**Aim of the task**
Extend the forum thread about alligators at Jacksonville-area retriever trials, picking up right after its final line.

**Reading passage**
:::::

# Jacksonville Info?



## JusticeDog (Jul 3, 2003)

Does anyone have any info? I'm really just wondering if my dogs are OK. My favorite young dog pro, who is now moving down on the list , told me gator stories the other evening like you wouldn't believe....


----------



## Smokin' Guns (Feb 2, 2009)

Are you asking is it safe for dogs here in Jacksonville, FL to swim in the water? If so the answer is yes you just need to pick your spots carefully. Especially since their mating season is right around the corner.


----------



## JusticeDog (Jul 3, 2003)

Smokin' Guns said:


> Are you asking is it safe for dogs here in Jacksonville, FL to swim in the water? If so the answer is yes you just need to pick your spots carefully. Especially since their mating season is right around the corner.


Yes..... thanks. I had a feeling he was having great fun at my expense. I got told stories about pulling up to run a derby with two gators sunning on an island, etc....


----------



## Smokin' Guns (Feb 2, 2009)

You never know! I was wading one morning while duck hunting and turned around and their was 2 gators 20 yards behind us. They never bothered us but I sure kept my eyes open after that!!!!!!!!!!!!!!!!!!


----------



## Matt McKenzie (Oct 9, 2004)

Susan,
Just so you know, the Jacksonville Retriever Club trial isn't in Jacksonville. In fact, the club isn't even in Jacksonville! I never could figure that one out.
Anyway, at all of the trial grounds down here, the gators tend to have a short life expectancy for some reason. Either that or they are afraid of the dogs and migrate to other areas. If I get the chance to see Honor and talk to Andy tomorrow, I'll let him know that you are concerned about him feeding your dog to the reptiles.
Matt


----------



## JusticeDog (Jul 3, 2003)

Smokin' Guns said:


> You never know! I was wading one morning while duck hunting and turned around and their was 2 gators 20 yards behind us. They never bothered us but I sure kept my eyes open after that!!!!!!!!!!!!!!!!!!


 
Ok, you were doing good until this last bit....


----------



## JusticeDog (Jul 3, 2003)

:::::

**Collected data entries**
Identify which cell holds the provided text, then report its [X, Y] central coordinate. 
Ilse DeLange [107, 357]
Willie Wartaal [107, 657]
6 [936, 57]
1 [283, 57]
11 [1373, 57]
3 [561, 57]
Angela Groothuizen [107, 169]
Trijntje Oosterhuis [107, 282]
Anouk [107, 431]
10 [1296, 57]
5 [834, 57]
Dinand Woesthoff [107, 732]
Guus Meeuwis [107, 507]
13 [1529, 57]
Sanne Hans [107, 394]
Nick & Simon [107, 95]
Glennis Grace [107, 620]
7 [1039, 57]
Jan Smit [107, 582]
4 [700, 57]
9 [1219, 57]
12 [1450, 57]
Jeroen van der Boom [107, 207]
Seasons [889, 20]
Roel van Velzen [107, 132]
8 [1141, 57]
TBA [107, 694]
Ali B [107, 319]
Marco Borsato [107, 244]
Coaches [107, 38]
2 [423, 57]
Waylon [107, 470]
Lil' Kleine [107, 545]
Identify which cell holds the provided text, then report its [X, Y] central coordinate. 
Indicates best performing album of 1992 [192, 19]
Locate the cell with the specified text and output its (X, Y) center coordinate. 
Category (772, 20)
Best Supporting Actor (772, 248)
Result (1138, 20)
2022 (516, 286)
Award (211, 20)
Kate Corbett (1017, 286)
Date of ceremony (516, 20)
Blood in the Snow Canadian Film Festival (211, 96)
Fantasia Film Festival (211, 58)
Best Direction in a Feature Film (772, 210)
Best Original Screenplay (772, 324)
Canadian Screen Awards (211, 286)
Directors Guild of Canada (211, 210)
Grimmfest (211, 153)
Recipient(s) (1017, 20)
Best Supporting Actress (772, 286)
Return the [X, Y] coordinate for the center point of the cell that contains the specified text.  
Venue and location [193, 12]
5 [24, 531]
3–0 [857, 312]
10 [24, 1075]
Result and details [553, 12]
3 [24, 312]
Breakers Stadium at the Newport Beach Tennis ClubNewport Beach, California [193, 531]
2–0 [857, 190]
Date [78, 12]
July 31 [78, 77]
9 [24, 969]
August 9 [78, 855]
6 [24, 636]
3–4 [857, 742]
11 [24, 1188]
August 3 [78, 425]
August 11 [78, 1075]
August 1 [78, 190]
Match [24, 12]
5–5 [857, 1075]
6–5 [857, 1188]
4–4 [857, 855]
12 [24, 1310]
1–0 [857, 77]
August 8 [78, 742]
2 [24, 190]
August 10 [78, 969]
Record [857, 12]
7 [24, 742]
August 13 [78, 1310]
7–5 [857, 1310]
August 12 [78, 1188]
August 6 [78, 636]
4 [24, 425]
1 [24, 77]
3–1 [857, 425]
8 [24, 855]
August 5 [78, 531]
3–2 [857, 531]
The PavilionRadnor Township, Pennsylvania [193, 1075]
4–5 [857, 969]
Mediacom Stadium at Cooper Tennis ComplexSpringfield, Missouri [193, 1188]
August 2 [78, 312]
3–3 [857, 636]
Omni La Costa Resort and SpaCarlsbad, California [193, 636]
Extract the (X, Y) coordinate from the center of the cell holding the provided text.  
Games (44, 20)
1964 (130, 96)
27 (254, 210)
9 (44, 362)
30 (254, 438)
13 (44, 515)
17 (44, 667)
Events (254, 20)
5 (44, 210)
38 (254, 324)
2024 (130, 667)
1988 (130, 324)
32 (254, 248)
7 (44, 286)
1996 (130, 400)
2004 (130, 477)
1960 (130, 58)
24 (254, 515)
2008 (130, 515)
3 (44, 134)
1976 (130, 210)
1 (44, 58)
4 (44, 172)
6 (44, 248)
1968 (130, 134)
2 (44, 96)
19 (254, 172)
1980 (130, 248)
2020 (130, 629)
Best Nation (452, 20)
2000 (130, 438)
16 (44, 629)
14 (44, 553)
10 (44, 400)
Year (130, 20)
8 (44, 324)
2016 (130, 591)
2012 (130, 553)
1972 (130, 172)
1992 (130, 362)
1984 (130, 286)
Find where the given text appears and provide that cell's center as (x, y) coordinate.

:::::

**The reply**
Hookset said:


> Susan,
> Just so you know, the Jacksonville Retriever Club trial isn't in Jacksonville. In fact, the club isn't even in Jacksonville! I never could figure that one out.
> Anyway, at all of the trial grounds down here, the gators tend to have a short life expectancy for some reason. Either that or they are afraid of the dogs and migrate to other areas. If I get the chance to see Honor and talk to Andy tomorrow, I'll let him know that you are concerned about him feeding your dog to the reptiles.
> Matt


Thanks Matt...... actually it's Seth running the dogs this weekend, and Honor is one of his favorites - Honor was Seth's first open win and the first dog he titled. So, I'm not as concerned about him. Now Gavel, he's a big guy, and might kick a sleeping gator on the bottom of hte pond and wake him up... and then there's my young and tender derby dog... 


Wonder why such a short life expectancy regards -


----------



## woodson (May 3, 2008)

Susan, 

You are hilarious. I actually feel like a bad owner/pup mom. All I've worried about today is if my pups are still hanging in there. I didn't realize that I should be worrying if they have all of their limbs attached. Great. One more thing for me to stress over with these dogs . 

Don't worry about Ruckus, he's too focused on being a rock star this weekend now that he's on the derby list. He doesn't have time for those mean ole gators, he has a ribbon to bring home to mama.

best,
J


----------



## JusticeDog (Jul 3, 2003)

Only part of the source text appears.